PlanetaryMagneticFields.jl provides visualization capabilities through GeoMakie. To use plotting functions, you need to load CairoMakie (or GLMakie) and GeoMakie:

using CairoMakie, GeoMakie
using PlanetaryMagneticFields

Here is an example of how to plot a magnetic field map for a single planet:

model = JRM09() # Load Jupiter's JRM09 model

# Create a field map with Mollweide projection
plot_fieldmap(model;
    r=1.0,
    axis=(; title="Jupiter Radial Magnetic Field (JRM09)"),
    dest="+proj=moll"
)
Example block output

See visualization examples for more details.

Available Models

List all available models:

available_models()
84-element Vector{String}:
 "gsfc13ev"
 "gsfc15ev"
 "gsfc15evs"
 "isaac"
 "jpl15ev"
 "jpl15evs"
 "jrm09"
 "jrm33"
 "o4"
 "o6"
 ⋮
 "cassini3"
 "cassini5"
 "p1184"
 "p11as"
 "soi"
 "spv"
 "v1"
 "v2"
 "z3"

Loading Models for Any Planet

# Load a model by planet and model name
earth_model = load_model(:earth, "igrf2020")
saturn_model = load_model(:saturn, "cassini11")
neptune_model = load_model(:neptune, "gsfco8")

# Evaluate at the surface
earth_model(1.0, π/4, 0.0)
3-element StaticArraysCore.SVector{3, Float64} with indices SOneTo(3):
 -40892.20329623209
 -22782.62882034594
    206.39416714386755

Mercury

available_models(:Mercury)
14-element Vector{String}:
 "anderson2010d"
 "anderson2010dsha"
 "anderson2010dts04"
 "anderson2010q"
 "anderson2010qsha"
 "anderson2010qts04"
 "anderson2010r"
 "anderson2012"
 "ness1975"
 "thebault2018m1"
 "thebault2018m2"
 "thebault2018m3"
 "uno2009"
 "uno2009svd"

Earth

available_models(:Earth)
26-element Vector{String}:
 "igrf1900"
 "igrf1905"
 "igrf1910"
 "igrf1915"
 "igrf1920"
 "igrf1925"
 "igrf1930"
 "igrf1935"
 "igrf1940"
 "igrf1945"
 ⋮
 "igrf1985"
 "igrf1990"
 "igrf1995"
 "igrf2000"
 "igrf2005"
 "igrf2010"
 "igrf2015"
 "igrf2020"
 "igrf2025"

The IGRF (International Geomagnetic Reference Field) models span from 1900 to 2025.

Mars

available_models(:Mars)
4-element Vector{String}:
 "cain2003"
 "gao2021"
 "langlais2019"
 "mh2014"

Mars has crustal magnetic fields (no global dynamo).

Jupiter

available_models(:Jupiter)
17-element Vector{String}:
 "gsfc13ev"
 "gsfc15ev"
 "gsfc15evs"
 "isaac"
 "jpl15ev"
 "jpl15evs"
 "jrm09"
 "jrm33"
 "o4"
 "o6"
 "p11a"
 "sha"
 "u17ev"
 "v117ev"
 "vip4"
 "vipal"
 "vit4"
julia> model_info(:jrm33)Dict{String, Any} with 9 entries:
  "name"               => "JRM33"
  "references"         => ["Connerney et al. (2022), Journal of Geophysical Res…
  "year"               => 2022
  "order"              => 30
  "doi"                => "10.1029/2021JE007055"
  "notes"              => ["Based on Juno's first 33 orbits", "Latest model.
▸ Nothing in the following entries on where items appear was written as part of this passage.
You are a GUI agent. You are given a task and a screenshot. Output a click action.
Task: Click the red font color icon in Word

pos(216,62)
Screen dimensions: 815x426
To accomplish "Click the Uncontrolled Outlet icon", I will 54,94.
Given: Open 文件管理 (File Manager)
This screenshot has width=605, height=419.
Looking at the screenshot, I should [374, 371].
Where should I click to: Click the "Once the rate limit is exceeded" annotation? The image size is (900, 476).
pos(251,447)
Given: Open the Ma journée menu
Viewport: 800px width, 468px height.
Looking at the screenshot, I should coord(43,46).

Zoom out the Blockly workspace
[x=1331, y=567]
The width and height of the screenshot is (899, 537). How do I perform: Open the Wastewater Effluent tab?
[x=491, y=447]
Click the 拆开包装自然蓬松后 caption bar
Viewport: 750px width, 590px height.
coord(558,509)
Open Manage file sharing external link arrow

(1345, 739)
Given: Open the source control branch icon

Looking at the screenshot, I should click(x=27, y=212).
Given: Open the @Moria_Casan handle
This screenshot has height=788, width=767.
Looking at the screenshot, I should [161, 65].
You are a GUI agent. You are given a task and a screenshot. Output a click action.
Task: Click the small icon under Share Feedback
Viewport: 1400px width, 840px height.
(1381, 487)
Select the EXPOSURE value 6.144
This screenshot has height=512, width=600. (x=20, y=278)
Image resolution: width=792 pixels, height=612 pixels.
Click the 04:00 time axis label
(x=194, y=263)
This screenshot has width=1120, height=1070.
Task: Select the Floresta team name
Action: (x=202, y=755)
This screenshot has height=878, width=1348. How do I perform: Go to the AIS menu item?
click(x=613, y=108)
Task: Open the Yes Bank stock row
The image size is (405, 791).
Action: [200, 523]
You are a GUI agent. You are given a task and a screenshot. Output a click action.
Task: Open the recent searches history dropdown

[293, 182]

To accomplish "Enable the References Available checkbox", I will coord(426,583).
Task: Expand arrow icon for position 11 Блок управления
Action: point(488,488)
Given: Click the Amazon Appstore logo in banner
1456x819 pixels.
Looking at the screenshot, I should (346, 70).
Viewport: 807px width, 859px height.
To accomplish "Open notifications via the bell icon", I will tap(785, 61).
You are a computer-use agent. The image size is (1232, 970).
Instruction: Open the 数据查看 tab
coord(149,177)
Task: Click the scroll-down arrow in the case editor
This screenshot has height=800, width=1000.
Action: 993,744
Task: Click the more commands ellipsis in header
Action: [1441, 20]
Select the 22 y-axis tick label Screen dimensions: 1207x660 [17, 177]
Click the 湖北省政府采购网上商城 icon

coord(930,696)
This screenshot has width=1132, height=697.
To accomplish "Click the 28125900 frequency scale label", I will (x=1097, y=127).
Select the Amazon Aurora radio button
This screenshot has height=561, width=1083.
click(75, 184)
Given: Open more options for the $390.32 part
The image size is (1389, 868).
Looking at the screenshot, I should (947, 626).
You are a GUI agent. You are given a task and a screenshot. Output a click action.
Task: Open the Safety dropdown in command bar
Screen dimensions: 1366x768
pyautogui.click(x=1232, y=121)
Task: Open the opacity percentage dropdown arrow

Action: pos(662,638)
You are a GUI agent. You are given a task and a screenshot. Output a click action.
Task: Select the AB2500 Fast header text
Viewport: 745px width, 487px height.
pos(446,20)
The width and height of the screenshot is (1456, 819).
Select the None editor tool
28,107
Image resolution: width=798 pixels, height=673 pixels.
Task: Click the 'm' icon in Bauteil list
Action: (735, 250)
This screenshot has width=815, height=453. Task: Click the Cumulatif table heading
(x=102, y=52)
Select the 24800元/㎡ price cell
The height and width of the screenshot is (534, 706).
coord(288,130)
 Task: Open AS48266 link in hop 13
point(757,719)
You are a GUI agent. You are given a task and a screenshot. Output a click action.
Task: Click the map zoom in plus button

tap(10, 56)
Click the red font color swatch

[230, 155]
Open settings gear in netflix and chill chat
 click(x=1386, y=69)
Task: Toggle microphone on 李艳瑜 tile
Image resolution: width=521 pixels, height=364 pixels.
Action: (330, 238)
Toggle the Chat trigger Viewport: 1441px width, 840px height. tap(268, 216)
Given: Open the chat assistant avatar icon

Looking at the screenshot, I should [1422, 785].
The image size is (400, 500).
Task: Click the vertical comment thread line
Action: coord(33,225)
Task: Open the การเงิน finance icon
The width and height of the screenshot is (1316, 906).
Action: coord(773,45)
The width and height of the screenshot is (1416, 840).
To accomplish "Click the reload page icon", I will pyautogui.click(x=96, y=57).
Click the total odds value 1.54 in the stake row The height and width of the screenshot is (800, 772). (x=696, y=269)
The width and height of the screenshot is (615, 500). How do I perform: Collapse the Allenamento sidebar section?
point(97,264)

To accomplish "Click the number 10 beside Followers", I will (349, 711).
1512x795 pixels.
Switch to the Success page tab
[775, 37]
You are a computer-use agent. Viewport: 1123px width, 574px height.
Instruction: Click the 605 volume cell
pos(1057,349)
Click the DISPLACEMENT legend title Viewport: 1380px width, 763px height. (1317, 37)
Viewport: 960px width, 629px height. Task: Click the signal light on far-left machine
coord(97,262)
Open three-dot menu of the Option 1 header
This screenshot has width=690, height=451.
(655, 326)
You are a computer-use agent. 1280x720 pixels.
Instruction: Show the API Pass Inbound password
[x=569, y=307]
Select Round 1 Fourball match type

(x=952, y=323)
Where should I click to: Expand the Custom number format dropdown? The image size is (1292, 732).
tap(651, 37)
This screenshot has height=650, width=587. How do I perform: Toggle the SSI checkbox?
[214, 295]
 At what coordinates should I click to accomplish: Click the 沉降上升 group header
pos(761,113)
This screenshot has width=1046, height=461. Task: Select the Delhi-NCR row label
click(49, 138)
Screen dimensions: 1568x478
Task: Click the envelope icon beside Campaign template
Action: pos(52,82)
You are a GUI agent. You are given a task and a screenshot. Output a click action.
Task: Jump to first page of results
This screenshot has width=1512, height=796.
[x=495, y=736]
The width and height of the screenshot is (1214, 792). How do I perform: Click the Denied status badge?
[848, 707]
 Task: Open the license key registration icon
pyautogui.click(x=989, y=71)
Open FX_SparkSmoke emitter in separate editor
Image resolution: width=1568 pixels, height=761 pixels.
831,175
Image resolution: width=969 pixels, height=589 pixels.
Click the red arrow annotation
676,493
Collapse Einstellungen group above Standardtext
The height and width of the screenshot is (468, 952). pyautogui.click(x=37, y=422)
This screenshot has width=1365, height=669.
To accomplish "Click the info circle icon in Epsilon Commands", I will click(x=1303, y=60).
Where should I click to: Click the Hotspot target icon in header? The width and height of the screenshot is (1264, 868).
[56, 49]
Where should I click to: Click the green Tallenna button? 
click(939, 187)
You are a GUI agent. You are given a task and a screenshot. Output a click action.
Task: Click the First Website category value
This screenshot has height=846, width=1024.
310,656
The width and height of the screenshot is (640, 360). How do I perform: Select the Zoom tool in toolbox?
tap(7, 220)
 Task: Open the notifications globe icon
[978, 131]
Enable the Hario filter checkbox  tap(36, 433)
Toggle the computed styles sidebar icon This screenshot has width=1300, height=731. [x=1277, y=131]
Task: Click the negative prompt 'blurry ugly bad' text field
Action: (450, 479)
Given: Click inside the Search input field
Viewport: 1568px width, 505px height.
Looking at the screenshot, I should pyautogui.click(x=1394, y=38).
Co…
  "degree"             => 30
  "description"        => "Jupiter Reference Model through Perijove 33"
  "recommended_degree" => 13
julia> model_info("jrm09")Dict{String, Any} with 9 entries: "name" => "JRM09" "year" => 2018 "order" => 10 "reference" => "Connerney et al. (2018), Geophysical Research Letters" "doi" => "10.1002/2018GL077312" "degree" => 10 "mission_phase" => "First 9 Juno orbits" "notes" => "Well-validated standard model for Jupiter's internal fiel… "description" => "Juno Reference Model through Perijove 9"

Saturn

available_models(:Saturn)
11-element Vector{String}:
 "burton2009"
 "cassini11"
 "cassini3"
 "cassini5"
 "p1184"
 "p11as"
 "soi"
 "spv"
 "v1"
 "v2"
 "z3"

Uranus

available_models(:uranus)
4-element Vector{String}:
 "ah5"
 "gsfcq3"
 "gsfcq3full"
 "umoh"

Neptune

available_models(:neptune)
3-element Vector{String}:
 "gsfco8"
 "gsfco8full"
 "nmoh"

Ganymede

available_models(:ganymede)
5-element Vector{String}:
 "kivelson2002a"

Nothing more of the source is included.